CurrentByteCount: The number of bytes that have been protected by the tunnel.

Lifetime: The number of minutes between each refresh.

LifetimeRefresh: The time at which the tunnel must be refreshed.

LifetimeExpires: The time at which the tunnel expires.
ReauthInterval: The number of minutes between each reauthentication.
ReauthTime: The time at which the tunnel must be reauthenticated.

Role: Indicates whether this endpoint was the initiator or responder on the IKE tunnel negotiation.

AssociatedDynamicTunnels: A count of how many dynamic tunnels depend on this IKE tunnel for their maintenance.

NATTSupportLevel

The level of NAT traversal support agreed to during the phase 1 SA negotiation. The followling list shows the possible values:

D2RFC: Draft 2 of RFC 3947.

D3RFC: Draft 3 of RFC 3947.

RFC: RFC 3947, with a non-z/OS remote security endpoint.

RFC_zOS: RFC 3947, with a z/OS® remote security endpoint.

IKEv2: RFC 5996, with a non-z/OS remote security endpoint.

IKEv2_zOS: RFC 5996, with a z/OS remote security endpoint.

n/a: NAT traversal is not supported for phase 1 SAs that use IPv6 addresses. This field has the value n/a.

None: No NAT Traversal support.

NATInFrntLclScEndPnt: Indicates whether or not a NAT has been detected in front of the local security endpoint. NAT traversal is not supported for phase 1 SAs using IPv6 addresses. In this case, the field has the value n/a.

NATInFrntRmtScEndPnt: Indicates whether or not a NAT has been detected in front of the remote security endpoint. NAT traversal is not supported for phase 1 SAs using IPv6 addresses. In this case, the field has the value n/a.

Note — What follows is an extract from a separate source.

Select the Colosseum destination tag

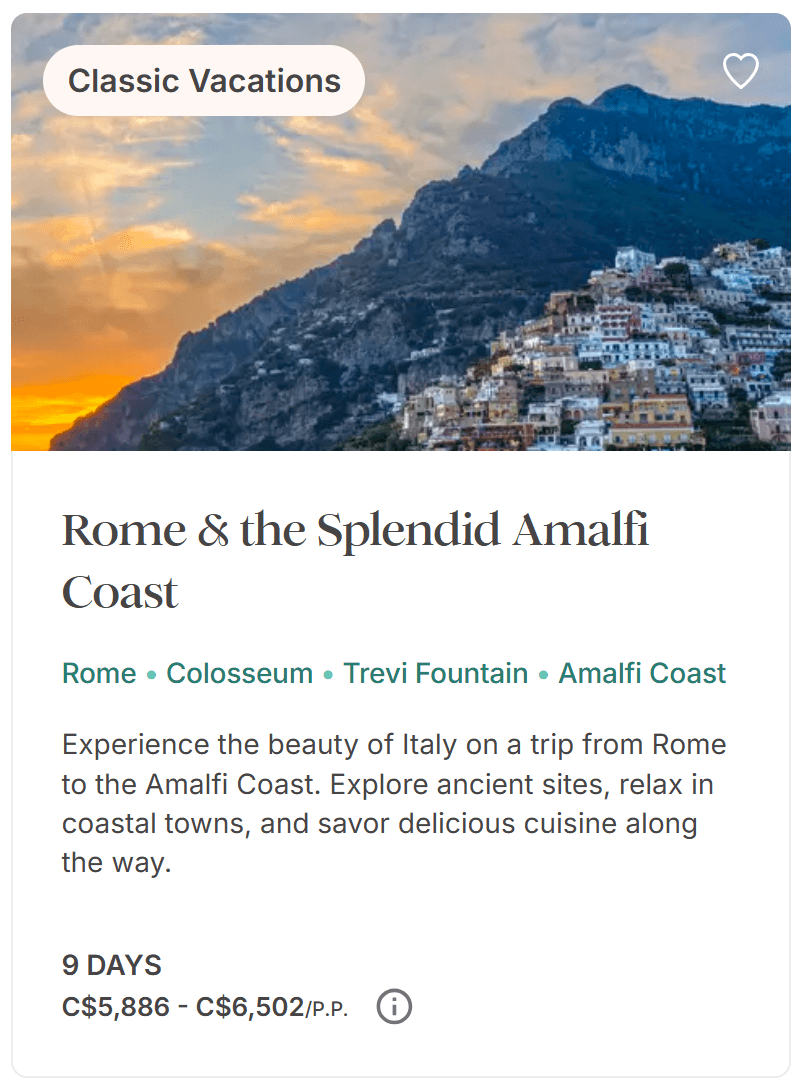[x=240, y=673]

zOSCanInitP1SA: Indicates whether z/OS can initiate the initial phase 1 SA negotiation. NAT traversal is not supported for phase 1 SAs that use IPv6 addresses. In this case, the field has the value n/a.

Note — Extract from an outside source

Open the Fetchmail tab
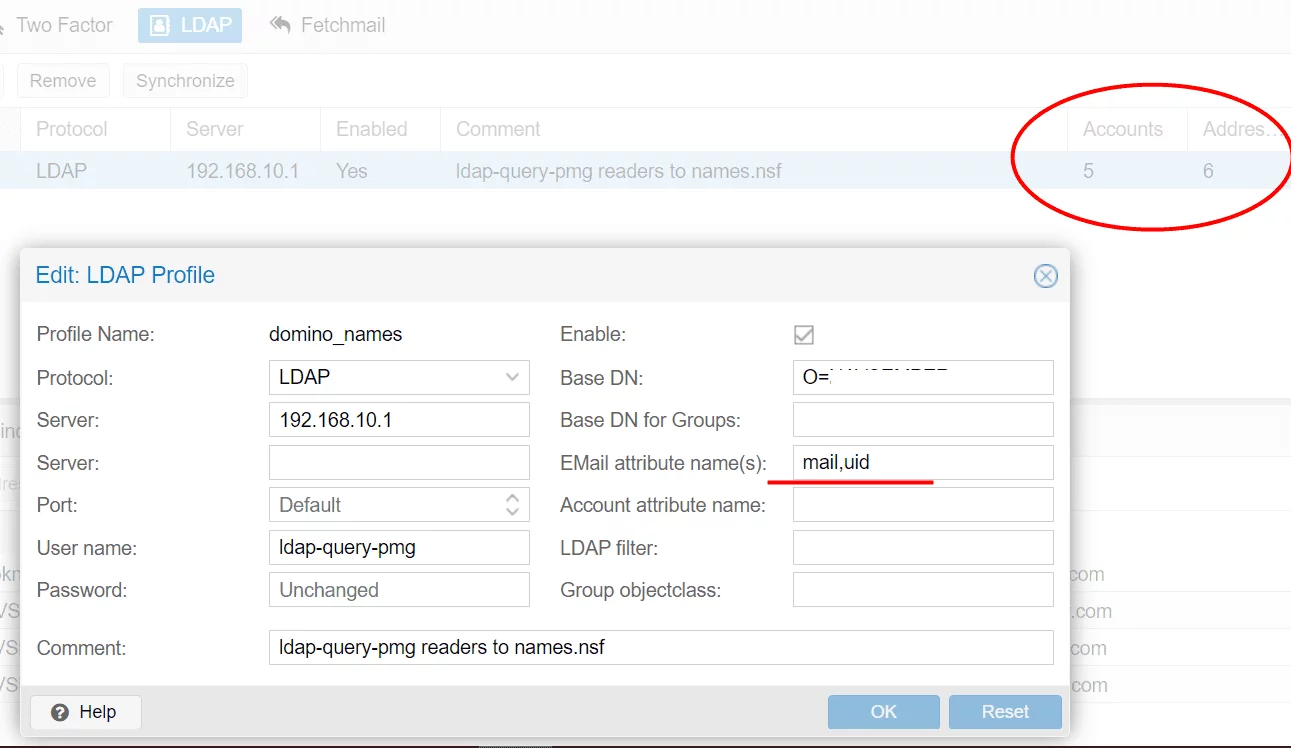1291x748 pixels. click(x=328, y=25)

AllowNat: Indicates whether NAT traversal support is enabled. This field indicates the configured setting of the AllowNat keyword. NAT traversal is not supported for phase 1 SAs that use IPv6 addresses. In this case, the field has the value n/a.

RmtNAPTDetected: Indicates whether or not a NAT in front of the remote security endpoint has been detected performing port address translation. The value Yes indicates that port address translation by a NAT in front of the remote security endpoint NAT has been detected; the value No indicates that it has not been detected. NAT traversal is not supported for phase 1 SAs that use IPv6 addresses. In this case, the field has the value n/a.

RmtUdpEncapPort: The UDP-encapsulated port number used by the remote security endpoint. This field is valid only for NAT-traversal tunnels. Otherwise, this field has the value n/a.